■ **本文**
══════════
女子ツアーの台風の目となっている竹田麗央は、平均飛距離260ヤード、振れば300ヤードという圧倒的な飛距離が武器だ。その飛ばしの秘密について、男子プロたちに話を聞いてみた。

TEXT/Yumiko Shigetomi PHOTO/Tadashi Anezaki、Hiroyuki Okazawa、Hiroaki Arihara

竹田麗央 たけだりお。初優勝からの2連勝を含む3勝でメルセデスランクトップを快走中。21年プロ入りの21歳。叔母は元賞金女王の平瀬真由美。166センチ。ヤマエグループHD所属

竹田麗央の1Wスウィング

「この“振り遅れ”が大きな飛距離を生むんですね」(石川遼)
══════════
■ **データ欄**
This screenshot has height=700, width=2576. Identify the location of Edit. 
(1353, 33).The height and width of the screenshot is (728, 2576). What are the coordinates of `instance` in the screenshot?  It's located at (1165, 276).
══════════
■ **課題一覧**
a - 竹田麗央についての文章では、竹田麗央の平均飛距離は何ヤードとされていますか。
b - 竹田麗央についての文章を、最後の文の後から書き進めてください。

■ **課題ごとの解答**
a - 260ヤードです。

b -
竹田麗央が飛ぶ理由に関心があったという石川遼は、連続写真を見てすぐに秘密を見抜いたようだ。

「なんで飛ぶんだろうってテレビで何回か見てたんですけど、このコマ(下写真左)を見てわかりました。ここまで腰が回っていてヘッドはこんなに遅れている。これっていわゆる“振り遅れ”で、普通は悪い動きとされがちですけど、この振り遅れこそ飛ばせる最大の要因ですね」(石川)

振り遅れると球がつかまらないイメージがあるが……。

「振り遅れてフェースが開いていたら右に飛びますけど、竹田さんは少しストロンググリップで全体的にシャットフェースだし、シャフトプレーンに沿って下りてきてるから球がつかまるんです」


ここまで腰を開きながら打つのは怖い気もする。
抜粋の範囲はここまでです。